A memória é cerca de 1000 vezes mais rápida que o disco pelo que se um sistema tiver pouca memória ficará extremamente lento. A memória é a parte do computador mais fácil de actualizar.

É necessário que a motherboard esteja preparada para o tipo de memória. Uma memória mais rápida pode fazer que o computador seja 5 a 10% mais rápido. Em especial se utilizar muitos programas ao mesmo tempo.

Os Mhz estão relacionados com o número de vezes que o computador consegue aceder à memória num segundo.

O que é mais exigente em termos de memória é usar máquinas virtuais onde cada máquina virtual funciona como se fosse um computador diferente.
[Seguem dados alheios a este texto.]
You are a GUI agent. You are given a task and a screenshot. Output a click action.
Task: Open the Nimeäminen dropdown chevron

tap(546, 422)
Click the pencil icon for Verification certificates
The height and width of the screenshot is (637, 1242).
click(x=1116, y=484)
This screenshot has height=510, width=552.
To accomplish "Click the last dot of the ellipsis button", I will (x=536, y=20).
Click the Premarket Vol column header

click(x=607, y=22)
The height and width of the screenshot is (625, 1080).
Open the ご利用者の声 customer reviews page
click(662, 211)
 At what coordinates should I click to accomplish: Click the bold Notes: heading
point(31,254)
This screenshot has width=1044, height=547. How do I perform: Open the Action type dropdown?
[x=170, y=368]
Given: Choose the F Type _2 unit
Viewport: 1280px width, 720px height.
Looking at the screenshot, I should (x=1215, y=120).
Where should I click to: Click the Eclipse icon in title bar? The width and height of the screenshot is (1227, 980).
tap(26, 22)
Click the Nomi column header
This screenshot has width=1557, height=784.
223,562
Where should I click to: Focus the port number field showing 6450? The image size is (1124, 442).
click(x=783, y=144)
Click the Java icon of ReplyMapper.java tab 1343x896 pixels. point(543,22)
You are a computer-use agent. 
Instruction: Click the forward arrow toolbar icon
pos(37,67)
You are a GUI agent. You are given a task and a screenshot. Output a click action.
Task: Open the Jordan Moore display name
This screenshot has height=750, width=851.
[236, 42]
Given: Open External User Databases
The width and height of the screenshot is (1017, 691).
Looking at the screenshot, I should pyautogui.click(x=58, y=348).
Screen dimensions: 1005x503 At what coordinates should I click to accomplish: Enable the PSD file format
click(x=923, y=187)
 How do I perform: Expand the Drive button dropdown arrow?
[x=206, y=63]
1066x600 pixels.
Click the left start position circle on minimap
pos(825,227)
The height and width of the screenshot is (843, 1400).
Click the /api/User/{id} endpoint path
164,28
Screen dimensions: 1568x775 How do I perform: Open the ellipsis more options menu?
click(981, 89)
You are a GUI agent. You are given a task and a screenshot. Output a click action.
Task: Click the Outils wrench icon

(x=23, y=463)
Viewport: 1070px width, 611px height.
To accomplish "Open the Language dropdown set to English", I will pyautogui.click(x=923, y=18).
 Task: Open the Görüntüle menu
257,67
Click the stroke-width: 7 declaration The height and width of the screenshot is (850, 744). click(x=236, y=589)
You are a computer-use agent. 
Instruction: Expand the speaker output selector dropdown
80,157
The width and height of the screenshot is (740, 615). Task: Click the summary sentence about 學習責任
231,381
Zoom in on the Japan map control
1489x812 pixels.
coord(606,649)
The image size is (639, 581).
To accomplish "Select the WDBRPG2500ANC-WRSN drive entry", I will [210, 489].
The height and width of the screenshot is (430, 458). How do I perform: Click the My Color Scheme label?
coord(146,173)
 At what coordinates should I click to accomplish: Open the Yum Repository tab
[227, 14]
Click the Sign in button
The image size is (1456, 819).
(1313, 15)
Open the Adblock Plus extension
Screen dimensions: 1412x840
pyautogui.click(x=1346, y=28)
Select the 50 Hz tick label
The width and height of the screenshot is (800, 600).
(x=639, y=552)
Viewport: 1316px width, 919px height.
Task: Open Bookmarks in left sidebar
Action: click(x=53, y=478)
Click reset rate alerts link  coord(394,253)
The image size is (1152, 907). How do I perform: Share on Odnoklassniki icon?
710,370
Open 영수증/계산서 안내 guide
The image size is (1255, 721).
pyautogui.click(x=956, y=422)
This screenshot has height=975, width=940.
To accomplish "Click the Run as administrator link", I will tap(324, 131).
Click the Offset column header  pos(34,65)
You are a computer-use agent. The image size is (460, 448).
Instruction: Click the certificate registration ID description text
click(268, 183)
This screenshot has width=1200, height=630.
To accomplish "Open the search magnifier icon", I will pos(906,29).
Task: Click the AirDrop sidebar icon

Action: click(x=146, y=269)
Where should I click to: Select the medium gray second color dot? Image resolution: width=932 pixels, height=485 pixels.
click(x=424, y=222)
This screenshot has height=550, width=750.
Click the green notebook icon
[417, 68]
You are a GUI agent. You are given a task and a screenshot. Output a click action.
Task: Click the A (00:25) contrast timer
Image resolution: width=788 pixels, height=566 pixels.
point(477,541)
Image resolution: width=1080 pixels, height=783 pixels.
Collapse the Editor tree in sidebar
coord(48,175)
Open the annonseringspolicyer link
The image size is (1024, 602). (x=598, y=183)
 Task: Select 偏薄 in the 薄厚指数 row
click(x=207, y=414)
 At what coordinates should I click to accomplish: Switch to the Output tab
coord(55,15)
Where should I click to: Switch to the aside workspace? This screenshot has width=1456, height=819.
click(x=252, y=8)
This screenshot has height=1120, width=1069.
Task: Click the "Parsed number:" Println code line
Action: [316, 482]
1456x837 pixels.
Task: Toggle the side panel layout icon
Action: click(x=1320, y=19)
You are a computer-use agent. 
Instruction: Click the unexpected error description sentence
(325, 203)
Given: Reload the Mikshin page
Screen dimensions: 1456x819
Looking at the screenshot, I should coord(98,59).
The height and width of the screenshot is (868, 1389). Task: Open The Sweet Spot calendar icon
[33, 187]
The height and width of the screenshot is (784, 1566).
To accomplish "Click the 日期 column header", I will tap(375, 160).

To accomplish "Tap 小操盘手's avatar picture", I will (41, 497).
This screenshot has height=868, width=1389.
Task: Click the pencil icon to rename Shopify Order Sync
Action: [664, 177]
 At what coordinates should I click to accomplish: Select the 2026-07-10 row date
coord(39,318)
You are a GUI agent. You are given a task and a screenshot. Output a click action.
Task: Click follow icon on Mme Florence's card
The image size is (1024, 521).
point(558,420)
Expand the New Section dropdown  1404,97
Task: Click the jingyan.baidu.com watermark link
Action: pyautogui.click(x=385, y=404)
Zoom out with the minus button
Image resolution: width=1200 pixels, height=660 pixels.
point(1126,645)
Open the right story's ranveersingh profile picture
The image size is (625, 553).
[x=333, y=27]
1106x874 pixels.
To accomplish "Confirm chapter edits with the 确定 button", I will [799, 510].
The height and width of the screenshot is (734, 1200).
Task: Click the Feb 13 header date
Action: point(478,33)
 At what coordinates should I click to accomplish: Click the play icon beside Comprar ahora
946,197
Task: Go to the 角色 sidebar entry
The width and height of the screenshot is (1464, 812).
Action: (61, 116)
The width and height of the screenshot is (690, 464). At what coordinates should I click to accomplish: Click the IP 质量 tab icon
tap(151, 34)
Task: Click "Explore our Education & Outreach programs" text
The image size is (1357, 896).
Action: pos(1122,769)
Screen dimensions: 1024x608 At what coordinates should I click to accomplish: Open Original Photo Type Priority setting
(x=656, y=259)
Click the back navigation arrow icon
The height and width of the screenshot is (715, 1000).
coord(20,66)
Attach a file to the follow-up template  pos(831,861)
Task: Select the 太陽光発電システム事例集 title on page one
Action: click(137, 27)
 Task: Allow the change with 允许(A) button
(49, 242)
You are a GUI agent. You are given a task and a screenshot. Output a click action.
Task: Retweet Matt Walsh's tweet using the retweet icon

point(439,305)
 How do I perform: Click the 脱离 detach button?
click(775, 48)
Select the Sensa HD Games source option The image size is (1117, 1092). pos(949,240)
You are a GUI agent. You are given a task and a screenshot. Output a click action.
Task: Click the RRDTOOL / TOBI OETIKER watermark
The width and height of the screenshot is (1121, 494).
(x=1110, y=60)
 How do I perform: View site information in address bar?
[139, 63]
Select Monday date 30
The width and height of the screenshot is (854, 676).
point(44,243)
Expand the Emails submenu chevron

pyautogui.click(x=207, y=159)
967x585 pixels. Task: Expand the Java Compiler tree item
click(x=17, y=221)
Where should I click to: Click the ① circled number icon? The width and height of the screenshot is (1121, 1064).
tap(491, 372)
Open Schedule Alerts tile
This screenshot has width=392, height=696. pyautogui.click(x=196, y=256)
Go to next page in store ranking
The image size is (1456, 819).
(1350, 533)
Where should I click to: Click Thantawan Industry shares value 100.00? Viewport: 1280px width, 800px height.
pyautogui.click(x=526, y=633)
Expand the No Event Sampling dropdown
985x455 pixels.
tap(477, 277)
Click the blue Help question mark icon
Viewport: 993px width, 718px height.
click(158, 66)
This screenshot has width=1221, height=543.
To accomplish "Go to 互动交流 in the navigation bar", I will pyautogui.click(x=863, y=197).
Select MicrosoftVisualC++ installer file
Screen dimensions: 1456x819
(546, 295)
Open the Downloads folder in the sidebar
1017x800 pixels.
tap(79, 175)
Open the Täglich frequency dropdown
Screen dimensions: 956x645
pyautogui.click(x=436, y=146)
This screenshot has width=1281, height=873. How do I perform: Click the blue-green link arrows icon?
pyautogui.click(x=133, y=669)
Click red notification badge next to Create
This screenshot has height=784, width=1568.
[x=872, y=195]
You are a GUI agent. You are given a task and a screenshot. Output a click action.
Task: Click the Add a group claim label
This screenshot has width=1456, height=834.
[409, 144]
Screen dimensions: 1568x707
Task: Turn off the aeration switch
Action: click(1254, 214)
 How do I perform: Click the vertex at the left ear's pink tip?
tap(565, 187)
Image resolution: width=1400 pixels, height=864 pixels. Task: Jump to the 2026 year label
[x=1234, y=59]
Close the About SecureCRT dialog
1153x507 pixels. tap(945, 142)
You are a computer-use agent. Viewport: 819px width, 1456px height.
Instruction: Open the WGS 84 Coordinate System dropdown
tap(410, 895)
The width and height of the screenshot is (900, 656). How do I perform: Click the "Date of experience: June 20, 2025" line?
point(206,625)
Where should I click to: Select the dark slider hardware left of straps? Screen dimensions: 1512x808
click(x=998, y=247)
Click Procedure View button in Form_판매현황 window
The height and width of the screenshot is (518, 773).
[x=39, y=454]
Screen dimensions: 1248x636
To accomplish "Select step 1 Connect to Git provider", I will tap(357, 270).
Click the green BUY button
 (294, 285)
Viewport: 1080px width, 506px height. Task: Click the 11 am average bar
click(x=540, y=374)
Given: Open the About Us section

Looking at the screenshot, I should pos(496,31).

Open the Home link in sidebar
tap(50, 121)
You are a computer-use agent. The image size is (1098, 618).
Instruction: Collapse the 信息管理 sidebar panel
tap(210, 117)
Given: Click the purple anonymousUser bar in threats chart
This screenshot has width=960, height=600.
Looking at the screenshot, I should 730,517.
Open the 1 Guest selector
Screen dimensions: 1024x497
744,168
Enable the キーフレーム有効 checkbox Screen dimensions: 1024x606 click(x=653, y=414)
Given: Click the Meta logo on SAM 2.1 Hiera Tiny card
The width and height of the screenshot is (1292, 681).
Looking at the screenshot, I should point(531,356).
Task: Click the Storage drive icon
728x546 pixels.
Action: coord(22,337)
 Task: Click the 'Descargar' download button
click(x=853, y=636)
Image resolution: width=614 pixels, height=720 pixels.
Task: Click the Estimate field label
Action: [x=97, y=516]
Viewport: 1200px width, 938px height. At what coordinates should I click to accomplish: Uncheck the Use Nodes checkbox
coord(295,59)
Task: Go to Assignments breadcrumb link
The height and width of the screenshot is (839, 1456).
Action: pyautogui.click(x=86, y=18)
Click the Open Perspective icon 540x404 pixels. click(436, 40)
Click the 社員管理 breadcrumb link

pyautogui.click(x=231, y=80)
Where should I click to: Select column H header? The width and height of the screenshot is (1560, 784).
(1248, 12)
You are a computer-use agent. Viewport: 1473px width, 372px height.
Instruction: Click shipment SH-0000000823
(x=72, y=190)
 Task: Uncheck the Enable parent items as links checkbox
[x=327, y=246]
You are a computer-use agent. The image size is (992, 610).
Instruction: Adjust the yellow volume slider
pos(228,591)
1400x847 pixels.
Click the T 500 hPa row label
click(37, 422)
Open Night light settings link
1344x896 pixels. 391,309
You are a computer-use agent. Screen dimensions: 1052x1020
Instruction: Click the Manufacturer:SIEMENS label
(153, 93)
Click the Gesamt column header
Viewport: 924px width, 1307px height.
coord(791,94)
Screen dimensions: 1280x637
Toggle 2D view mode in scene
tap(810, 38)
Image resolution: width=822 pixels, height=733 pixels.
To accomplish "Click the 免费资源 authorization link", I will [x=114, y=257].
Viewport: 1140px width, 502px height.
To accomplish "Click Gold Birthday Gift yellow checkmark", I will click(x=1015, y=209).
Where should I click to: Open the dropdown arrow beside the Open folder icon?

Com 4 gb de RAM poderá ser difícil ter mais que uma máquina virtual em simultâneo.

Circuitos integrados – outras memórias

Existem vários tipos de memória em circuitos integrados:

  • ROM – Contém programas que não podem ser alterados e que se destinam, por exemplo, a testar os vários componentes do computador.
  • CMOS – Contém informação acerca da configuração do computador. A informação pode ser alterada mas não desaparece quando se desliga o computador.
  • RAM cache – Um tipo de memória RAM mais rápida que é usada como uma espécie de “reservatório” para que o processador não fique muito tempo à espera de dados. Os próprios processadores também já têm “caches” internas.

“Motherboard”, placa principal ou placa mãe

O “chipset” está integrado na “Motherboard” que é onde todas as outras placas serão ligadas. Os “bancos de memória” nela existentes determinam o tipo e a quantidade máxima de memória RAM que se pode utilizar, enquanto os “slots” de expansão determinam o número de placas que se podem ligar e de que tipo. Algumas já trazem incluida placas de vídeo, placas de som, placas de rede, etc.

Estas placas permitem funcionar com vários processadores do mesmo tipo. Mas regra geral abrangem só uma geração de processadores.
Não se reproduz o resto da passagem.